[Source data]

···

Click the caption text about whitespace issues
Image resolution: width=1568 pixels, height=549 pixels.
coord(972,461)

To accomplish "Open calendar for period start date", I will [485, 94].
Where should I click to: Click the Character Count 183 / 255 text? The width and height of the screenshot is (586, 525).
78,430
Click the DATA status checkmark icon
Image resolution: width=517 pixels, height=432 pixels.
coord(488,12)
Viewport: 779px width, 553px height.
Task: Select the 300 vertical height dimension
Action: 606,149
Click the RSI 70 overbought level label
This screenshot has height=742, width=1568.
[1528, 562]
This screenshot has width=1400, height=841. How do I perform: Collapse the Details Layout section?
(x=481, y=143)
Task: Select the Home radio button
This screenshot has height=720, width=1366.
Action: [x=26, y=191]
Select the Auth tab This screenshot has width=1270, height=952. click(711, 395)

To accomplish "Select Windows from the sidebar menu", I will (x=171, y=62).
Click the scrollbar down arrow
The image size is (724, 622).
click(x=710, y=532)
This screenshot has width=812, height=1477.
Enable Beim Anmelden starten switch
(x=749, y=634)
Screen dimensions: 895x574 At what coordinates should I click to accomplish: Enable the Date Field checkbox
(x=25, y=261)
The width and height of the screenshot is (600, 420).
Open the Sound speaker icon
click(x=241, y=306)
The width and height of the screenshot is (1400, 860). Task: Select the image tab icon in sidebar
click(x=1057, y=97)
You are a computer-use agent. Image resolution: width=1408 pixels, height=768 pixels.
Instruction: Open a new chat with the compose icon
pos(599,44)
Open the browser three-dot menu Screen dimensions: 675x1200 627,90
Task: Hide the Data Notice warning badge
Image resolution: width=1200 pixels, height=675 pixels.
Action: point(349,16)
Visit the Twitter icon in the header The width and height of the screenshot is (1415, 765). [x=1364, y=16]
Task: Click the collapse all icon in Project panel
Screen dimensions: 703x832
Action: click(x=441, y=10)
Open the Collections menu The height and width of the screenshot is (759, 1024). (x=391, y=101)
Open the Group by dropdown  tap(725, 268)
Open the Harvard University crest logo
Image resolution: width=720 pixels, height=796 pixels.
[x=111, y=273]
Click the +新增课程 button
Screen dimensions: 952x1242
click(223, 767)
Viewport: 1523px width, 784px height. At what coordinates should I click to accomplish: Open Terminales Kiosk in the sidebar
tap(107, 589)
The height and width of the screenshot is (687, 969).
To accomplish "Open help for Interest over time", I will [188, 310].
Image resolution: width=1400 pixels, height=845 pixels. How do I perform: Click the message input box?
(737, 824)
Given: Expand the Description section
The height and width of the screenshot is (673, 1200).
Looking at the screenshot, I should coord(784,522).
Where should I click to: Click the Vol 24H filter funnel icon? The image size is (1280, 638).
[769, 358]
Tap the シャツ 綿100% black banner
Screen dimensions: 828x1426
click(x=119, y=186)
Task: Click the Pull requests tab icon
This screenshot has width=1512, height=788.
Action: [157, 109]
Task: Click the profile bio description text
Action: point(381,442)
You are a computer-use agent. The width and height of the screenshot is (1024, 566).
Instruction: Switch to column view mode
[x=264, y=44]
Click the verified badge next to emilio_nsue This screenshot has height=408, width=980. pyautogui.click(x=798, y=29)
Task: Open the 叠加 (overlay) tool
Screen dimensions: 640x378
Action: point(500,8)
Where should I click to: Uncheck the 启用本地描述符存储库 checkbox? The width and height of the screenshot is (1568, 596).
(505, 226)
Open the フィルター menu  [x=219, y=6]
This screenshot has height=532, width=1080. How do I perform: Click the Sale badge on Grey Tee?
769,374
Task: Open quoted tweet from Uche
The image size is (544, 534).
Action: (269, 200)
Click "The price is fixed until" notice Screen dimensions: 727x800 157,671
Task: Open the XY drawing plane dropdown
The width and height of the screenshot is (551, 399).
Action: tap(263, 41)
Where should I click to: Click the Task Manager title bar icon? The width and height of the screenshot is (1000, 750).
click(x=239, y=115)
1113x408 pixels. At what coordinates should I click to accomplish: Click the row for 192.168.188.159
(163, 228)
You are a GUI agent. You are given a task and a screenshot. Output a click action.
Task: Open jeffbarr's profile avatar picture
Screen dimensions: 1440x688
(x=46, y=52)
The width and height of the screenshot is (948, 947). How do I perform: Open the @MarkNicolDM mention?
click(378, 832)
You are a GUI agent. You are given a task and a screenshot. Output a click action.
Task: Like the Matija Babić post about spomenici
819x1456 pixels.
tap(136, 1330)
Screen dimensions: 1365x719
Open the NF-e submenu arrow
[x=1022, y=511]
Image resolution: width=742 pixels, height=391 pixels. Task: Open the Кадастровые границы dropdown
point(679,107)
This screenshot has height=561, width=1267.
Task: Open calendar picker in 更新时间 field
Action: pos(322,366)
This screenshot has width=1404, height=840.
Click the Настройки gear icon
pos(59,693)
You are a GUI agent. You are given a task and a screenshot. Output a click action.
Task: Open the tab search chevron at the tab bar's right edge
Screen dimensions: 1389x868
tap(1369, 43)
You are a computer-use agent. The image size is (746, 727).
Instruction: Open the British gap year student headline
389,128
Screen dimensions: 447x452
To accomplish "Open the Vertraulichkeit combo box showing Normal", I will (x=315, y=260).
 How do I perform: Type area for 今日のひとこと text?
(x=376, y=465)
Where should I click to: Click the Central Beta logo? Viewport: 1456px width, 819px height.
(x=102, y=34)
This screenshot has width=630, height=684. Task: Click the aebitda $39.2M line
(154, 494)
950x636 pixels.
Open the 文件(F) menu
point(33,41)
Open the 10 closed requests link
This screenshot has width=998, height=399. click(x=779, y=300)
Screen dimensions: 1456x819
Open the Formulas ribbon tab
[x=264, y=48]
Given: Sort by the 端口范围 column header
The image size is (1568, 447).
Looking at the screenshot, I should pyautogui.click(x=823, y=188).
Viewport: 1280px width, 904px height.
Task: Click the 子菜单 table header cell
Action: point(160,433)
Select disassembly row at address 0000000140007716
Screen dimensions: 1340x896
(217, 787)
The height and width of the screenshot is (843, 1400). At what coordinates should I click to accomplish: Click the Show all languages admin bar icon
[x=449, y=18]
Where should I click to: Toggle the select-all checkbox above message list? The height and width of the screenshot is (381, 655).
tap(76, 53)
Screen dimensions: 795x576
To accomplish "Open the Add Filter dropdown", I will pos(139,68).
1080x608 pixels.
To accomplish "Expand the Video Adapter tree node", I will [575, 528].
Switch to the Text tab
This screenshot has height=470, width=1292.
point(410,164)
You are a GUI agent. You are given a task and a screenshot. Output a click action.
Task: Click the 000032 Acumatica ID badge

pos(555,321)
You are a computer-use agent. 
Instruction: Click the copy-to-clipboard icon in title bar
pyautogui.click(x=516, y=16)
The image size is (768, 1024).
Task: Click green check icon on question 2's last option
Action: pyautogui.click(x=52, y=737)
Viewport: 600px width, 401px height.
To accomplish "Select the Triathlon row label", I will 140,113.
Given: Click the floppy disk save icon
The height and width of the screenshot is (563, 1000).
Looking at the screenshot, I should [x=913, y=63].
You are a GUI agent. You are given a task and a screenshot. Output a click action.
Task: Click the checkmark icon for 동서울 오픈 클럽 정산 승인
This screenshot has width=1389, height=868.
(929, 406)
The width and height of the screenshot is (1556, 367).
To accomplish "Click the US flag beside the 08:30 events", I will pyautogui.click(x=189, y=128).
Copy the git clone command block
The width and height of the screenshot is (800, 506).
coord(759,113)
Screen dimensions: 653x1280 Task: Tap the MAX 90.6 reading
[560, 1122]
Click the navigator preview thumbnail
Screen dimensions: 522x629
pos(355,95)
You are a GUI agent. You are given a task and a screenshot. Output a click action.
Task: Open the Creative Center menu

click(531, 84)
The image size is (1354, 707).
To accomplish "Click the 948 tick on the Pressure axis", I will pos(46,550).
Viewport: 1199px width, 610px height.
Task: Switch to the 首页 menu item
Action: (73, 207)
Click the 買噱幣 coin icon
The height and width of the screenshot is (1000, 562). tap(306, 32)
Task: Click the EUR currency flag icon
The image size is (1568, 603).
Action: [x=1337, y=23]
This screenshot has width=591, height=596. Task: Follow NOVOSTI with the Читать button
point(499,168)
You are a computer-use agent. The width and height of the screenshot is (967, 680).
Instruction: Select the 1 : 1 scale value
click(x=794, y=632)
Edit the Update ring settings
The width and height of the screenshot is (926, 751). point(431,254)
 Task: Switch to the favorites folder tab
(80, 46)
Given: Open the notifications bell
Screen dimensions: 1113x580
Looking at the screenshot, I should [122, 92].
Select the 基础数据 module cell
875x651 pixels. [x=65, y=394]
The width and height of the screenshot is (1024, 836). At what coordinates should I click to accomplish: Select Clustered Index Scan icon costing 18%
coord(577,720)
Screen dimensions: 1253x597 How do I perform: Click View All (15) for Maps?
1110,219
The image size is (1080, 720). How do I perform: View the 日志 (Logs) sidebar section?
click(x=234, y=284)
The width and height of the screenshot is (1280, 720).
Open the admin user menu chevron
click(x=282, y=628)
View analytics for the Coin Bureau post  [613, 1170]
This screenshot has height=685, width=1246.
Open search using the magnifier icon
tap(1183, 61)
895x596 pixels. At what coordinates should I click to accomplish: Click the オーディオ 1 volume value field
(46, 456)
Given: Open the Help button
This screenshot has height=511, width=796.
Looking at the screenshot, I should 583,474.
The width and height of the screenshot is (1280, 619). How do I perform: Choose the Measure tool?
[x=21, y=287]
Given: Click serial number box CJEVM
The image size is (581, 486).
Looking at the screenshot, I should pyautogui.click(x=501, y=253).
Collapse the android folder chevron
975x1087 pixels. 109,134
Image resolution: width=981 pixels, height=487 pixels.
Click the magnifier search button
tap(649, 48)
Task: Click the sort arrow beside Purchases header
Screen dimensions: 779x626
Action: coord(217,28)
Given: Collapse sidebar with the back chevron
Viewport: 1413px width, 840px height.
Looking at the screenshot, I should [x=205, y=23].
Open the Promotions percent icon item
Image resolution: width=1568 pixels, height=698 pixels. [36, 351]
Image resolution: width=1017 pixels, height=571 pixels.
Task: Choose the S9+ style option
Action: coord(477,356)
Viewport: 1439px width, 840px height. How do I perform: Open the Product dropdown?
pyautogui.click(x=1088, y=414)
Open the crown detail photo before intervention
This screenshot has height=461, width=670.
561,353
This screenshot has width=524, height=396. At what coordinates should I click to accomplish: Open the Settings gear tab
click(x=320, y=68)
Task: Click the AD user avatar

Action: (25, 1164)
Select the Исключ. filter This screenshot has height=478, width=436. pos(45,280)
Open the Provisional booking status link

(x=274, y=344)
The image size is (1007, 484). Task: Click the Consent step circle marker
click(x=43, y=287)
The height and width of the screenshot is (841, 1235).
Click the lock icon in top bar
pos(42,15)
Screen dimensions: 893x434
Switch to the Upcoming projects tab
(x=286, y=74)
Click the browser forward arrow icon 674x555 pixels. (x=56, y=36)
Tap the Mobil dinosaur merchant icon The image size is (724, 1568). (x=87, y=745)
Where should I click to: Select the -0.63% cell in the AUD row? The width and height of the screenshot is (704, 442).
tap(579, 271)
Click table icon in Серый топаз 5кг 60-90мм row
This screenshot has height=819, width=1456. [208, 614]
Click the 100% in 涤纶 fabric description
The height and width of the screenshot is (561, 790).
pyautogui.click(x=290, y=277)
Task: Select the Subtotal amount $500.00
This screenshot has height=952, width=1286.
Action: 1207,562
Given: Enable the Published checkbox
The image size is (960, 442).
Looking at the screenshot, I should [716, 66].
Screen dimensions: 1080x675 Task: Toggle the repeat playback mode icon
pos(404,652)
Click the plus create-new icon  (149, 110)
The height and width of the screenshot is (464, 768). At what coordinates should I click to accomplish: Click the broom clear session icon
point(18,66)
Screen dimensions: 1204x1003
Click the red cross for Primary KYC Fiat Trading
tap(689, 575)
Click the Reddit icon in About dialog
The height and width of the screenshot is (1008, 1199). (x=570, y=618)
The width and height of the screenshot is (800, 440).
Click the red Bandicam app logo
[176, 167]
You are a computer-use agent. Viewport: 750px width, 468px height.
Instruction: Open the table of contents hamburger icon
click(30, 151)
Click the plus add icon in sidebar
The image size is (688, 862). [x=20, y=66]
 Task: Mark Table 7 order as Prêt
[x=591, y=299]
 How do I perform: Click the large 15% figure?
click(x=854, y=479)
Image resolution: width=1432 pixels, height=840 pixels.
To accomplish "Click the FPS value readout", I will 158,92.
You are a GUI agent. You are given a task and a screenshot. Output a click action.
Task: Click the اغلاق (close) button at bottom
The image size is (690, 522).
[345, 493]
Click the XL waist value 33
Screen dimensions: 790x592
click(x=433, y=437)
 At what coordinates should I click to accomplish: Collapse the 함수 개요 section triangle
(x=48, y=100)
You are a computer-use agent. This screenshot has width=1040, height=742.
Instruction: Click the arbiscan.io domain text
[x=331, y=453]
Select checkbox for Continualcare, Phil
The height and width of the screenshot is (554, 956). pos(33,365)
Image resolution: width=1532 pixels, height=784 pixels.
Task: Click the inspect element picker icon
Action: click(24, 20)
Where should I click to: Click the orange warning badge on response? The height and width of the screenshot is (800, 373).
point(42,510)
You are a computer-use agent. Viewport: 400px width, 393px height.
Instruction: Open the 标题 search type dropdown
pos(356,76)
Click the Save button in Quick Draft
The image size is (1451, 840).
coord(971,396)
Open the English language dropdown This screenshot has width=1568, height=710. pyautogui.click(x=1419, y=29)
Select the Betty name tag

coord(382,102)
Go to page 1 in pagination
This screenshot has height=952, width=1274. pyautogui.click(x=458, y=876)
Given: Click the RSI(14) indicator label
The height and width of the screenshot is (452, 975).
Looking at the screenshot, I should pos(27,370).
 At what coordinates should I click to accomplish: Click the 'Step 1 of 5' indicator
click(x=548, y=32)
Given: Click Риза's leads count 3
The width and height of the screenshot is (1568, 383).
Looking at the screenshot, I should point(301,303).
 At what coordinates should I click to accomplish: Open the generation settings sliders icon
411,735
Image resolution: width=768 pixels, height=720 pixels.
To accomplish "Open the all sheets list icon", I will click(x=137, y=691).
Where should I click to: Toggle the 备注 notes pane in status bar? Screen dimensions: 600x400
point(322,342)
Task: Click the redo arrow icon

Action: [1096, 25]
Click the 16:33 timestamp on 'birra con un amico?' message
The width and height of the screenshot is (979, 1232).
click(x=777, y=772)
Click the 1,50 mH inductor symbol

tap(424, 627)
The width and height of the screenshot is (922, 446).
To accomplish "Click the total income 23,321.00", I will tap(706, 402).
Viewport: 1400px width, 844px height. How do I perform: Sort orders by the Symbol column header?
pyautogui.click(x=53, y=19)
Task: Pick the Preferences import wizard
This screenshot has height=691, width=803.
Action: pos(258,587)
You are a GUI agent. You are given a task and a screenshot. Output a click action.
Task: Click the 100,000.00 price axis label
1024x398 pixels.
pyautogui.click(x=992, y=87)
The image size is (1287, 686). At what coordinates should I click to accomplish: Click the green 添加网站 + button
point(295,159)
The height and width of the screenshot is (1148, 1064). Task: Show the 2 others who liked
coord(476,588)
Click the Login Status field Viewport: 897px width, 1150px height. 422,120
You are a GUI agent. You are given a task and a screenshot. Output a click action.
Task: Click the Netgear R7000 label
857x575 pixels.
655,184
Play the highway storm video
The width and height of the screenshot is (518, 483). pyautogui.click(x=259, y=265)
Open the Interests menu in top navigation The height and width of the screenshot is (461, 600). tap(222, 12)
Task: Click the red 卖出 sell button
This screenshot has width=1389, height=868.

···

Copy out the part of the lines above that starts with the line containing "Go to page 1 in pagination" and ends with the line containing "pyautogui.click(x=53, y=19)", including both of those lines, with no changes.

SOLUTION TO THIS PROBLEM ->
Go to page 1 in pagination
This screenshot has height=952, width=1274. pyautogui.click(x=458, y=876)
Given: Click the RSI(14) indicator label
The height and width of the screenshot is (452, 975).
Looking at the screenshot, I should pos(27,370).
 At what coordinates should I click to accomplish: Click the 'Step 1 of 5' indicator
click(x=548, y=32)
Given: Click Риза's leads count 3
The width and height of the screenshot is (1568, 383).
Looking at the screenshot, I should point(301,303).
 At what coordinates should I click to accomplish: Open the generation settings sliders icon
411,735
Image resolution: width=768 pixels, height=720 pixels.
To accomplish "Open the all sheets list icon", I will click(x=137, y=691).
Where should I click to: Toggle the 备注 notes pane in status bar? Screen dimensions: 600x400
point(322,342)
Task: Click the redo arrow icon

Action: [1096, 25]
Click the 16:33 timestamp on 'birra con un amico?' message
The width and height of the screenshot is (979, 1232).
click(x=777, y=772)
Click the 1,50 mH inductor symbol

tap(424, 627)
The width and height of the screenshot is (922, 446).
To accomplish "Click the total income 23,321.00", I will tap(706, 402).
Viewport: 1400px width, 844px height. How do I perform: Sort orders by the Symbol column header?
pyautogui.click(x=53, y=19)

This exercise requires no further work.